HEDIS Measures Guide
Complete guide to HEDIS (Healthcare Effectiveness Data and Information Set) quality measures. Learn database design, measure calculation, numerator/denominator logic, and Star Ratings.
What are HEDIS Measures?
HEDIS (Healthcare Effectiveness Data and Information Set) is a comprehensive set of standardized performance measures developed by the National Committee for Quality Assurance (NCQA). Health plans, including Medicare Advantage and commercial insurers, use HEDIS to measure quality of care and service.
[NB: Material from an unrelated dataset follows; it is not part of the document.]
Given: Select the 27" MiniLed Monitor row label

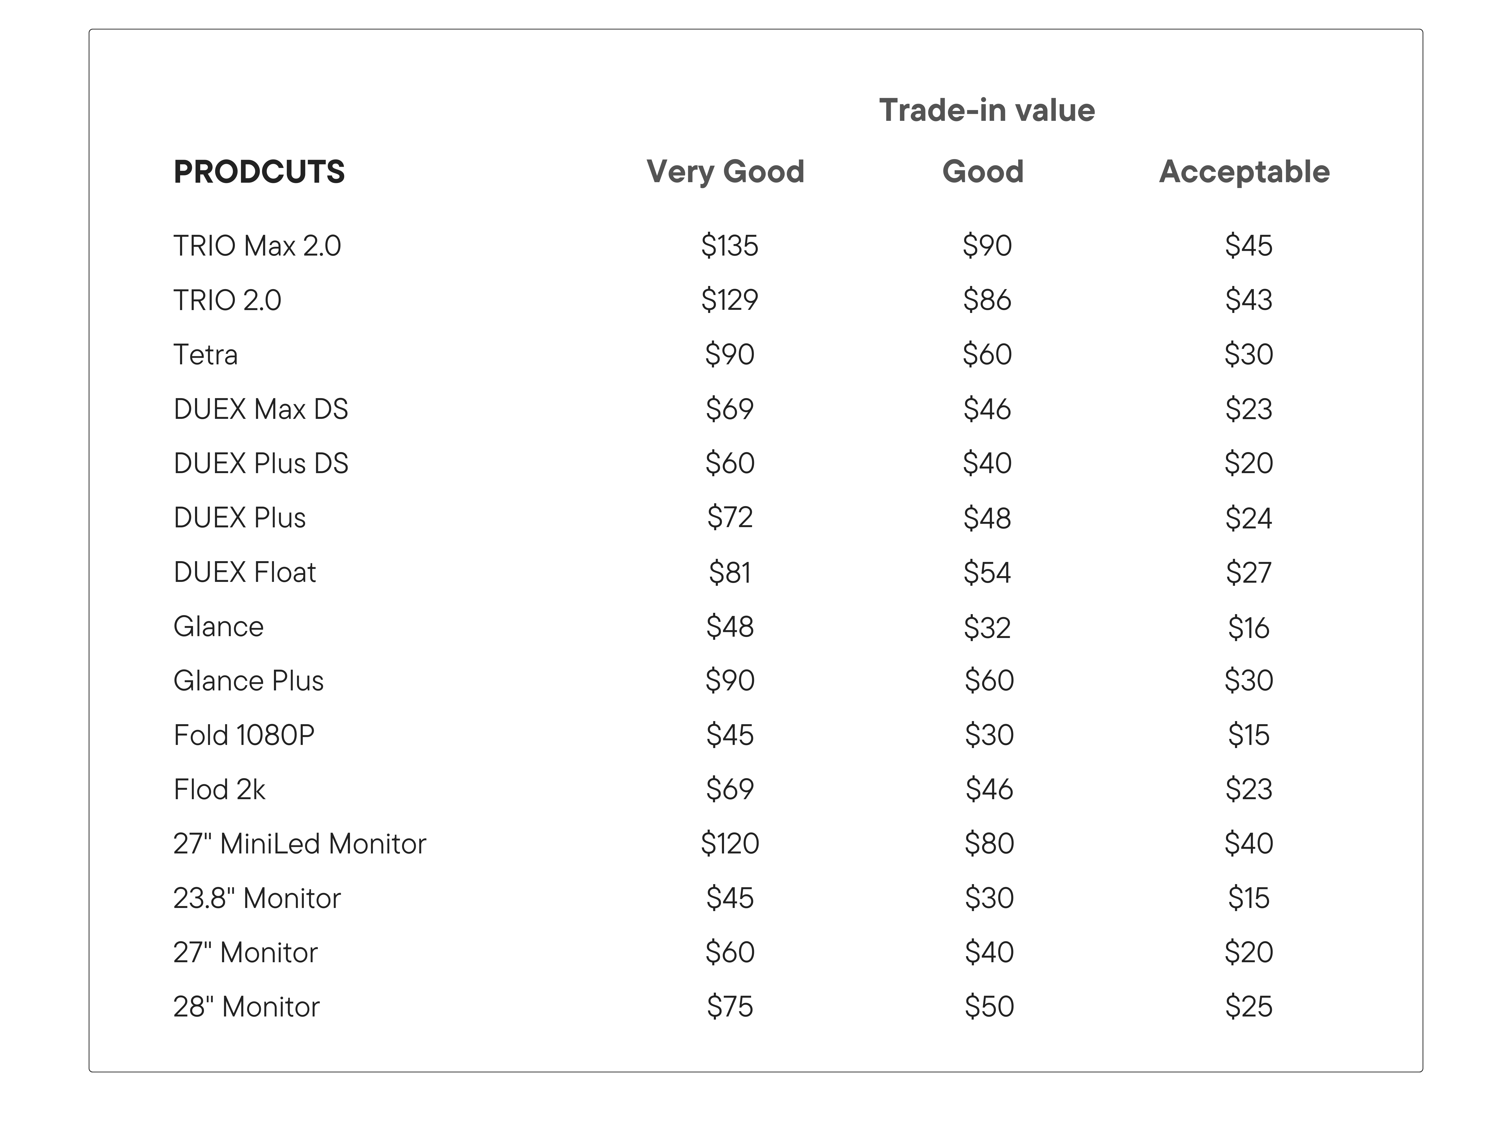Looking at the screenshot, I should tap(299, 843).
HEDIS measures cover prevention, acute and chronic disease management, behavioral health, and patient experience. Results drive quality improvement, bonus payments, and consumer choice through Star Ratings.
Common HEDIS Measures
HbA1c Control (HBD)
Percentage of diabetic patients with HbA1c poor control (>9.0%)
Numerator: Members with most recent HbA1c >9.0%
Lower is better (fewer patients with poor control)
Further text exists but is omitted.